* _What needs to be done_: Search the records below for the line containing "Task: Open the gitforwindows.org link". Output that line and all later lines exactly; output nothing else.

Items from a dataset

━━━━━━━━━━━━━━━━━━━━━━━━━━━━━━

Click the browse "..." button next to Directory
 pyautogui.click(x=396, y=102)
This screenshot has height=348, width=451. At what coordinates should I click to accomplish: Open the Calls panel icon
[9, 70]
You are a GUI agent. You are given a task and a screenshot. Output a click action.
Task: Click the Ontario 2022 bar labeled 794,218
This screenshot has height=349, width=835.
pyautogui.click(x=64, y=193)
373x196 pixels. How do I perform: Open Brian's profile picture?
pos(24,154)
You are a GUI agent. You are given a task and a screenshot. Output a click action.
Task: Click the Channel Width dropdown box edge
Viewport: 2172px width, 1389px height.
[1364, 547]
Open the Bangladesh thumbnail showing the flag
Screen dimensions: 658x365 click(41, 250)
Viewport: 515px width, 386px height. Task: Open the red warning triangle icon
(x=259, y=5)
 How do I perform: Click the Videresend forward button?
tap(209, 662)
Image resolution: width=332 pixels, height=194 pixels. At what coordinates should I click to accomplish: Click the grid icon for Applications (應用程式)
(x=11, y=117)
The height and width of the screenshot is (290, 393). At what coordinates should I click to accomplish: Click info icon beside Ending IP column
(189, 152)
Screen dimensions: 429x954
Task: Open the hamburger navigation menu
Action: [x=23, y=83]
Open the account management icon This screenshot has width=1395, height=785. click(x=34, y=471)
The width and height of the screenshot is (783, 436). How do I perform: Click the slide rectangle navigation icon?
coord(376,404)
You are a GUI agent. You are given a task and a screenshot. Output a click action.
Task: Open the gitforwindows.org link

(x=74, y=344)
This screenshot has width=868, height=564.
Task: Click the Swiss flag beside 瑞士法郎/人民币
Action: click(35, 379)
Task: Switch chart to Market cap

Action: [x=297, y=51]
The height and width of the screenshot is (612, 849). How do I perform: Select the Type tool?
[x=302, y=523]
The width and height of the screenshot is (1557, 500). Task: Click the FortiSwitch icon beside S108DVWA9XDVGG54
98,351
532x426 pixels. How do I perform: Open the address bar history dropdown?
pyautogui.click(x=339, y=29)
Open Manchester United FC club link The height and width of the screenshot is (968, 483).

━━━━━━━━━━━━━━━━━━━━━━━━━━━━━━

* _Written response_:
Task: Open the gitforwindows.org link

(x=74, y=344)
This screenshot has width=868, height=564.
Task: Click the Swiss flag beside 瑞士法郎/人民币
Action: click(35, 379)
Task: Switch chart to Market cap

Action: [x=297, y=51]
The height and width of the screenshot is (612, 849). How do I perform: Select the Type tool?
[x=302, y=523]
The width and height of the screenshot is (1557, 500). Task: Click the FortiSwitch icon beside S108DVWA9XDVGG54
98,351
532x426 pixels. How do I perform: Open the address bar history dropdown?
pyautogui.click(x=339, y=29)
Open Manchester United FC club link The height and width of the screenshot is (968, 483).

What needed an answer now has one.